También evitaría tomar decisiones precipitadas —por ejemplo, sustituir materiales o rediseñar envases— sin comprobar antes qué requisitos son realmente aplicables.

Prepararse no significa cambiarlo todo mañana. Significa conocer, ordenar, analizar y planificar.

¿Qué puede hacer tu empresa desde hoy?

Si tuviera que resumir la preparación inicial en cinco acciones serían estas:

  1. Inventariar. Identificar todos los envases utilizados.
  2. Documentar. Recopilar materiales, pesos, composición y documentación técnica.
  3. Preguntar. Solicitar a los proveedores la información que falta.
  4. Analizar. Buscar oportunidades de reducción, reutilización y mejora.
  5. Planificar. Determinar qué requisitos del PPWR afectan realmente a la empresa y cuándo serán aplicables.

No es necesario empezar con un proyecto complejo. Una buena adaptación puede comenzar simplemente con una hoja de cálculo bien estructurada y diez preguntas correctas.

¿Cómo puede ayudarte MK Medio Ambiente?

En MK Medio Ambiente ayudamos a las empresas a traducir los requisitos ambientales en acciones concretas.

Ante el PPWR, el primer objetivo no debería ser generar más documentación, sino entender la situación real de la empresa: qué envases utiliza, qué información tiene, qué información le falta, qué requisitos le afectan y qué acciones debe priorizar.

A partir de ahí podemos ayudarte en la revisión de envases, organización de la información ambiental, análisis de requisitos, economía circular, huella de carbono, análisis de ciclo de vida y preparación de un plan de adaptación.

Porque anticiparse a una nueva obligación ambiental no consiste en hacer más cosas. Consiste en hacer las adecuadas y hacerlas a tiempo.

En resumen

El 12 de agosto de 2026 comienza la aplicación general del nuevo Reglamento Europeo sobre Envases y Residuos de Envases. No todas sus obligaciones serán exigibles ese día ni afectarán de la misma forma a todas las empresas.

Pero la dirección está clara: menos envases innecesarios, más circularidad, mejor reciclabilidad, mayor reutilización cuando corresponda y mucha más información sobre los materiales que ponemos en el mercado.
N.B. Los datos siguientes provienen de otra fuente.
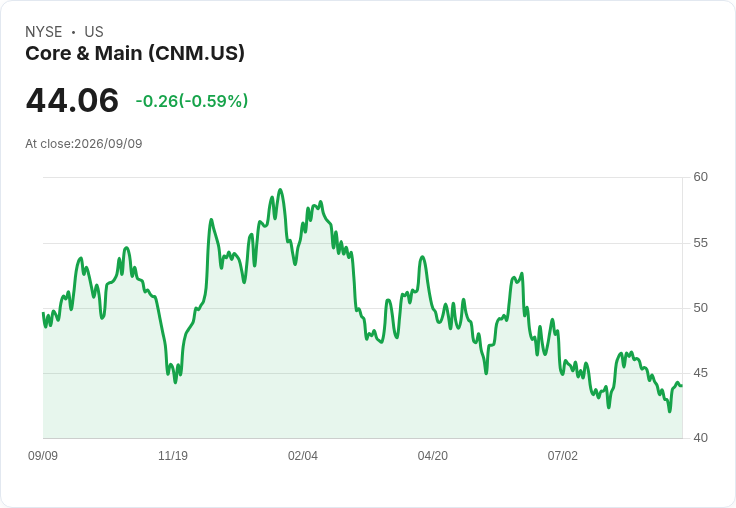Click the price dip just after 11/19
The image size is (736, 508).
(x=176, y=382)
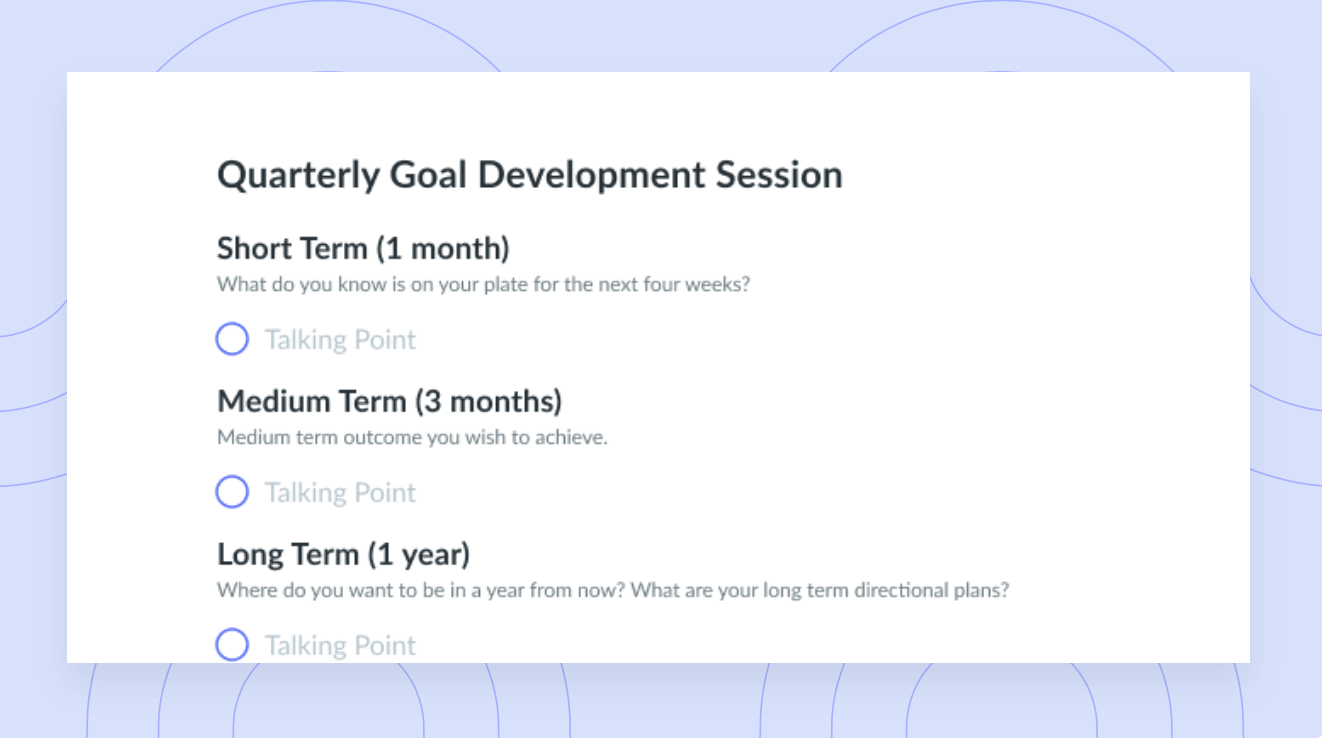Click the Talking Point field under Long Term
Viewport: 1322px width, 738px height.
[x=340, y=646]
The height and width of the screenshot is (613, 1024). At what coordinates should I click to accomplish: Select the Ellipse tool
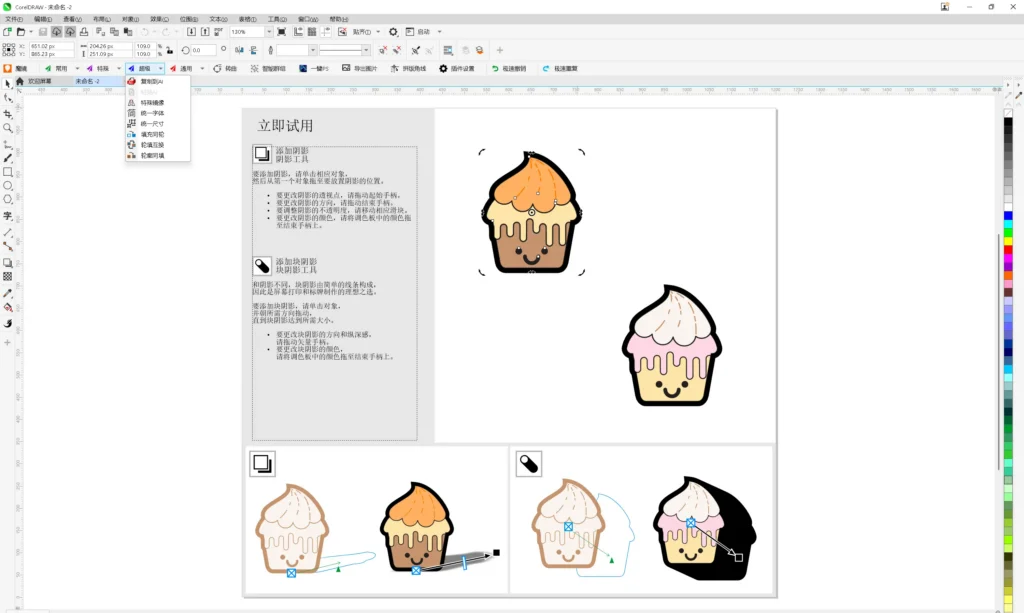[8, 185]
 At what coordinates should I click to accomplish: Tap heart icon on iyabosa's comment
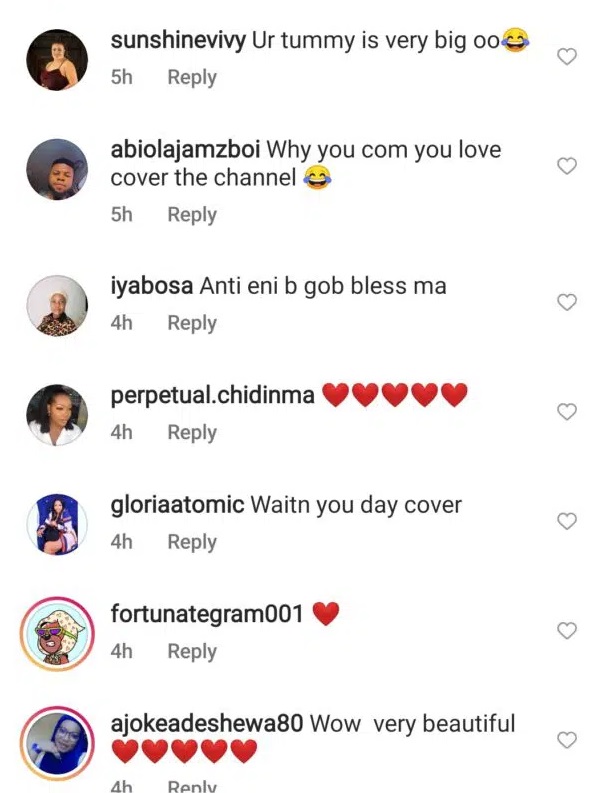tap(567, 302)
Para las pymes, este puede ser un buen momento para empezar. No necesariamente para realizar grandes inversiones. Sí para conocer sus envases, ordenar sus datos, hablar con sus proveedores y preparar un plan.
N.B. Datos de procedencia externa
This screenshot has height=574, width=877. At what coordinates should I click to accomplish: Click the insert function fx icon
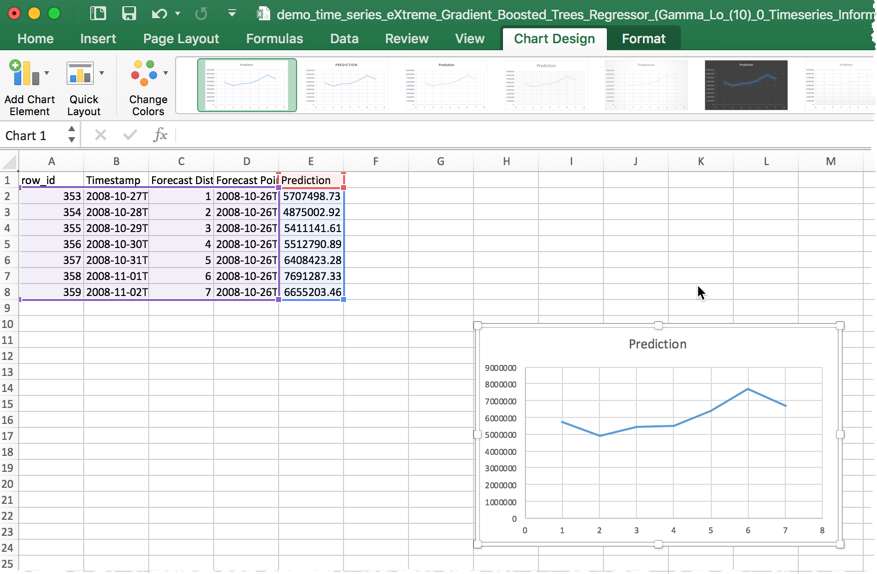tap(160, 135)
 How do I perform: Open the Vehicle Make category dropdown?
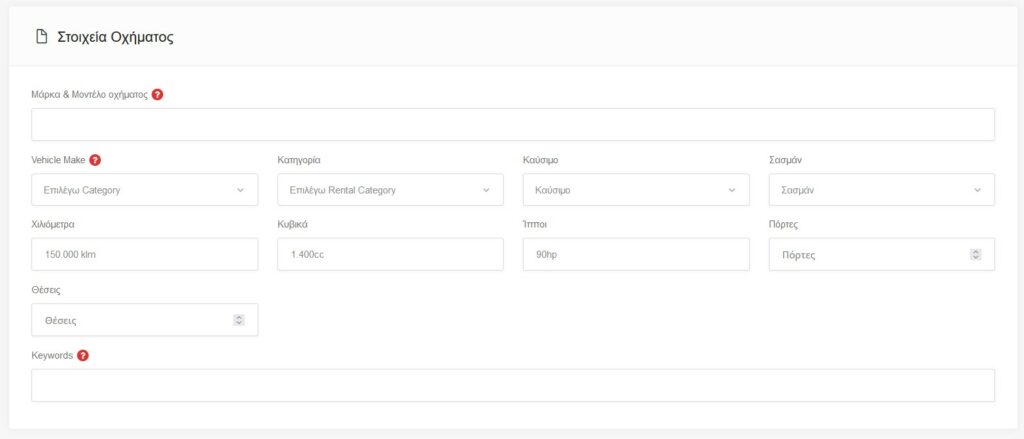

¿Está preparada tu empresa para el PPWR?

Hemos preparado una checklist gratuita de autoevaluación para ayudarte a realizar una primera revisión de la situación de tu empresa. Escríbenos a info@mkmedioambiente.com y te la enviamos sin compromiso.

Y si después de completarla detectas dudas o aspectos pendientes, en MK Medio Ambiente podemos ayudarte a analizar qué requisitos afectan realmente a tu actividad y establecer un plan de actuación proporcionado a tus necesidades.

Tu departamento ambiental externo.

Referencias y fuentes consultadas

  1. Reglamento (UE) 2025/40 del Parlamento Europeo y del Consejo, de 19 de diciembre de 2024, sobre los envases y residuos de envases. Es la fuente normativa principal utilizada para elaborar este artículo. Consultar en EUR-Lex
  2. Comisión Europea — Packaging waste. Información oficial sobre el PPWR, ámbito, objetivos, calendario y recursos de implementación. Información oficial de la Comisión Europea
  3. Comisión Europea — Documento de orientación para el Reglamento (UE) 2025/40 (C/2026/3084), publicado el 10 de junio de 2026. Especialmente relevante para interpretar determinadas disposiciones y preparar su aplicación.
  4. Ministerio para la Transición Ecológica y el Reto Demográfico (MITECO) — Envases. Información institucional española sobre el nuevo Reglamento y el marco de gestión de envases y residuos de envases. Consultar la información del MITECO

Última revisión del contenido: 10 de agosto de 2026. Dado que varias disposiciones del PPWR tienen calendarios específicos y requieren desarrollo posterior, este artículo deberá actualizarse cuando se publiquen nuevos actos delegados, actos de ejecución u orientaciones relevantes.